Only the lines from the first line of the records through the line containing "Select second menu" belong in the answer. Copy them exactly.

---------------

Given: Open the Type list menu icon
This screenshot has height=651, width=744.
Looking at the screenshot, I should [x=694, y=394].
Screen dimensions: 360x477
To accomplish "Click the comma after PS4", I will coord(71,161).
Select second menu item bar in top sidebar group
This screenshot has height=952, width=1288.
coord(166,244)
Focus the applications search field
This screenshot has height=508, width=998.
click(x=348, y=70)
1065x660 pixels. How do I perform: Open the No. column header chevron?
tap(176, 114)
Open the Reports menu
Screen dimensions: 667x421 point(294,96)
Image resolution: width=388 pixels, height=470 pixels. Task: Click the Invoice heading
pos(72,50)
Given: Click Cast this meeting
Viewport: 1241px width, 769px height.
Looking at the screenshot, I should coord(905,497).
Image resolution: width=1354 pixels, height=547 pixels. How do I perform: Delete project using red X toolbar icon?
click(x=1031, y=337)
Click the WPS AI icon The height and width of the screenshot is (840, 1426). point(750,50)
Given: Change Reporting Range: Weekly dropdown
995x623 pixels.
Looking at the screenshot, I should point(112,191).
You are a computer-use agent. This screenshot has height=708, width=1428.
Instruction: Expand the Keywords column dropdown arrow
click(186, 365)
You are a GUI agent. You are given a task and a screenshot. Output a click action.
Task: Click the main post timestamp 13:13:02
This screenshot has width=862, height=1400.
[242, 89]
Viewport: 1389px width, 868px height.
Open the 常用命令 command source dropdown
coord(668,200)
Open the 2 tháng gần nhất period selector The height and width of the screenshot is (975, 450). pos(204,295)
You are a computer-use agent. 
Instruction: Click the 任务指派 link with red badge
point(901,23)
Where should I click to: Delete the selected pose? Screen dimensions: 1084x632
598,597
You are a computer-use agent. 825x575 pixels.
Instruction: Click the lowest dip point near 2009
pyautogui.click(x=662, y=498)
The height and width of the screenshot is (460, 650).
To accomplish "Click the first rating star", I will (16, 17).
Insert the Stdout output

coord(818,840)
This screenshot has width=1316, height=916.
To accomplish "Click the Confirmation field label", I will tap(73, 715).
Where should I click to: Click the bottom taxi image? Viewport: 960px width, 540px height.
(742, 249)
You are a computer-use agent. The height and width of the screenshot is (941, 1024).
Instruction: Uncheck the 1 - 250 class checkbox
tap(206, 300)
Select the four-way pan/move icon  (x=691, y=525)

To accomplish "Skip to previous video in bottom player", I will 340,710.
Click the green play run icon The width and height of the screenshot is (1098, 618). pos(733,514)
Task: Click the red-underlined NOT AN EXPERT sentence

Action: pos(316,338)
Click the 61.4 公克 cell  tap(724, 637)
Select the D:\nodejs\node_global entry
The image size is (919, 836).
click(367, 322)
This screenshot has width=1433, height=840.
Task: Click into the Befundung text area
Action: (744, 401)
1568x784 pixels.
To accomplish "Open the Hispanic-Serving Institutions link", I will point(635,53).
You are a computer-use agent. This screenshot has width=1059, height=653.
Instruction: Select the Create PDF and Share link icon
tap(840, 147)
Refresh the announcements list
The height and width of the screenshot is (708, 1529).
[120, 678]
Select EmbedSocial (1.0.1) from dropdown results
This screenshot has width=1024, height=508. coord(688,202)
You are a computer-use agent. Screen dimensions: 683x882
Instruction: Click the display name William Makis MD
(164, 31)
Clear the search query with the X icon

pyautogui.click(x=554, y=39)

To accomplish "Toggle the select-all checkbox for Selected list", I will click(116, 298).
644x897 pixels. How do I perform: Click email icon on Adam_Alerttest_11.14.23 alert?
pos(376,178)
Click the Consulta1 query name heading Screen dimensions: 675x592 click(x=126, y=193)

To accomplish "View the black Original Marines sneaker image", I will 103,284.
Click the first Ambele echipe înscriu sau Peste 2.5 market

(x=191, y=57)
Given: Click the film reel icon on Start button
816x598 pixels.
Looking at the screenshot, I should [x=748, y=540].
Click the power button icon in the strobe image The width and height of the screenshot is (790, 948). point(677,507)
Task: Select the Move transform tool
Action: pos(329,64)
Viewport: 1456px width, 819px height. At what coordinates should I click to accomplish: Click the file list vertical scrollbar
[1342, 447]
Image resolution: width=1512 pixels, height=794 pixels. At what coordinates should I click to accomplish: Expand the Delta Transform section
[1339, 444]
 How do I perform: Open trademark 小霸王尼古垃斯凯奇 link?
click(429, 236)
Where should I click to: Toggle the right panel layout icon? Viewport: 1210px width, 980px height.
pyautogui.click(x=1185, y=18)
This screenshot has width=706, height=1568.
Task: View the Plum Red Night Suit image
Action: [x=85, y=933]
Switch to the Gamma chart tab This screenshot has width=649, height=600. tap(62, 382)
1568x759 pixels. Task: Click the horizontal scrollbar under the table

---------------

§ **Answer for the task**
Given: Open the Type list menu icon
This screenshot has height=651, width=744.
Looking at the screenshot, I should [x=694, y=394].
Screen dimensions: 360x477
To accomplish "Click the comma after PS4", I will coord(71,161).
Select second menu item bar in top sidebar group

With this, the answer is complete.